暮沢 剛巳 (くれさわ たけみ)
1966年生まれ。美術評論家。
武蔵野美術大学、多摩美術大学、女子美術大学、跡見学園女子大学、桑沢デザイン研究所非常勤講師。
著書に『美術館はどこへ』『「風景」という虚構』『美術館の政治学』『現代アートナナメ読み 今日から使える入門書』、近刊に『現代美術キーワード100』(仮題)がある。
ナ
ナウム・ガボ
Naum Gabo, Наум Габо (1890-1977)
ロシア・ソ連の彫刻家。本名ナウム・ネーミヤ・ペブスナー。兄アントワーヌは画家。ブリャンスク生まれ。1910年、ミュンヘンへと上京し当初は薬学を学ぶが数学と工学に転じ、さらに「ブラウエ・ライター」の展覧会と評論家ハインリッヒ・ヴェルフリンの講演会に接したことがきっかけで美術に強い関心を抱き、厚紙や金属板を用いた立体造形物を制作しはじめる。1917年、革命の勃発したロシアに帰国し、タトリンの知遇を得る。

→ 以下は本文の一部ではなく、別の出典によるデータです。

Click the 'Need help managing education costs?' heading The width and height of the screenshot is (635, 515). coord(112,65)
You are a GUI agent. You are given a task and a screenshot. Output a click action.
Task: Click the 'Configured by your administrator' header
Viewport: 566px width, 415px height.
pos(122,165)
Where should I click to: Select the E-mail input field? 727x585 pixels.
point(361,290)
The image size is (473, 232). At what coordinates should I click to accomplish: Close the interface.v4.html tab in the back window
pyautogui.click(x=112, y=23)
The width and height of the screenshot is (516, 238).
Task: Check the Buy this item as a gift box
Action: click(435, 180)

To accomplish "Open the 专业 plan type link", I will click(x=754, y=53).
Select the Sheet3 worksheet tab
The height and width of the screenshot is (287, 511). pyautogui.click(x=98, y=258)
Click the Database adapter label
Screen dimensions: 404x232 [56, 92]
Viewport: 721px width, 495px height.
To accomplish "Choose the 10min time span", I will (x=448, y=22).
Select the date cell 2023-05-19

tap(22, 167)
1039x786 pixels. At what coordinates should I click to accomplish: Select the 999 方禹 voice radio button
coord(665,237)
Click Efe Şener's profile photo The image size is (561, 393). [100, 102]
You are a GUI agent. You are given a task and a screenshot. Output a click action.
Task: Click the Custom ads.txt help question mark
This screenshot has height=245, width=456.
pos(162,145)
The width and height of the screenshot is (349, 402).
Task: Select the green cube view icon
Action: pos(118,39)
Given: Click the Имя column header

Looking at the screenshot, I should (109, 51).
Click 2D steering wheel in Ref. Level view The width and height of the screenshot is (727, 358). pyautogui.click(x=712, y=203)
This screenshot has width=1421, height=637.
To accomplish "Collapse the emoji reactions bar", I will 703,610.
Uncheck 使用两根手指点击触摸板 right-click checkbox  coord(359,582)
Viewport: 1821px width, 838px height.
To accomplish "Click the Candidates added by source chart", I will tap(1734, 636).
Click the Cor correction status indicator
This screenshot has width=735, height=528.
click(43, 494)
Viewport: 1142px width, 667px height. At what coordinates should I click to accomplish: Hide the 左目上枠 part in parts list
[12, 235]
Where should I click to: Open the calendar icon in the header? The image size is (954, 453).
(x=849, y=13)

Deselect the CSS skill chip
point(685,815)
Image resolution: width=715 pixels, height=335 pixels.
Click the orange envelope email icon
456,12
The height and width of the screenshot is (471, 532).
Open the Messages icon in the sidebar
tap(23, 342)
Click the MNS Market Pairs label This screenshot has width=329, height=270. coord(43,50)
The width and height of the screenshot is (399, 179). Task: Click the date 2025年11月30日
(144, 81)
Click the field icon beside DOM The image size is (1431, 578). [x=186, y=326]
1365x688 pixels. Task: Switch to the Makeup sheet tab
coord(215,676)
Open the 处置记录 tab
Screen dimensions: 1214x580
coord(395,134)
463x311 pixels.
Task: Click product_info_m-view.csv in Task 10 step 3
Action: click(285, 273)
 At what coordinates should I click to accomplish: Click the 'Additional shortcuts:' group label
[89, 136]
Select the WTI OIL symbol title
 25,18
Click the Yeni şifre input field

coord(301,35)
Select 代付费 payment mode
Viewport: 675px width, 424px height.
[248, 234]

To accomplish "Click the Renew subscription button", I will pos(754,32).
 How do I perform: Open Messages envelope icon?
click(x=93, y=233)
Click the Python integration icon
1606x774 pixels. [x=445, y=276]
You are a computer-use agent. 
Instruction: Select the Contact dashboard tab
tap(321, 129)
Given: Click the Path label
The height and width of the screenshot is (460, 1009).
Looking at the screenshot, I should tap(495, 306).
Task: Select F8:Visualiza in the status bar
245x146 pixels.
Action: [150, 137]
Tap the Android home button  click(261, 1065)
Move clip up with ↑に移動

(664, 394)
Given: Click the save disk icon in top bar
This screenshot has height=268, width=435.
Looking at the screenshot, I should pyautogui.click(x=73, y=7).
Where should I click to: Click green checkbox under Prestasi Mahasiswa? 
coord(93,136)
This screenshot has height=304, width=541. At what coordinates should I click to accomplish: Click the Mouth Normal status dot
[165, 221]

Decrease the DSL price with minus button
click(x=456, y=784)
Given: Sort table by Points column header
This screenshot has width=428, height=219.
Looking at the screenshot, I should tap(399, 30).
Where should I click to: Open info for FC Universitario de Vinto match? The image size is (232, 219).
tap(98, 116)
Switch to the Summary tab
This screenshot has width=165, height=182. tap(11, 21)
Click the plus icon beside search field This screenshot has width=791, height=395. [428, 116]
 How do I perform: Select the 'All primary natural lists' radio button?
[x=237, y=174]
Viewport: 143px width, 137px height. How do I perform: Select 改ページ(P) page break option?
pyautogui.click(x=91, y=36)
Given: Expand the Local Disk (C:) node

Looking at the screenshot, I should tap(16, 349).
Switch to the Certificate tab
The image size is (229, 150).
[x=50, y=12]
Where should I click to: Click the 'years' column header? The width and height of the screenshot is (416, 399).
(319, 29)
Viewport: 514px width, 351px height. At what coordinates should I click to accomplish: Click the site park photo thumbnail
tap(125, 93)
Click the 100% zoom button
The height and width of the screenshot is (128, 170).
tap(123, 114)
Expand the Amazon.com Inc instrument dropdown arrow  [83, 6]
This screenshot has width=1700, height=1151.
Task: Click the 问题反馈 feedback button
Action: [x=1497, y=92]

兄との連名で『リアリズム宣言』を出版するなど、当時最盛期だったロシア構成主義のムーブメントのなかで精力的に活動するが、1922年にはスターリン政権下のロシアを去り、ドイツで構成主義の彫刻制作に取りくむ。その後もフランス、イギリス、アメリカと渡り歩き、後年はアメリカに帰化した。ロシア構成主義の命名者であり、またいち早くキネティック・アートを試みるなど、デュシャンにも並ぶ先駆的な視野の持ち主で、またその一方ではインターナショナル・スタイルに代表される機能主義建築と解放的な抽象彫刻の統合にも多大な関心を寄せていた。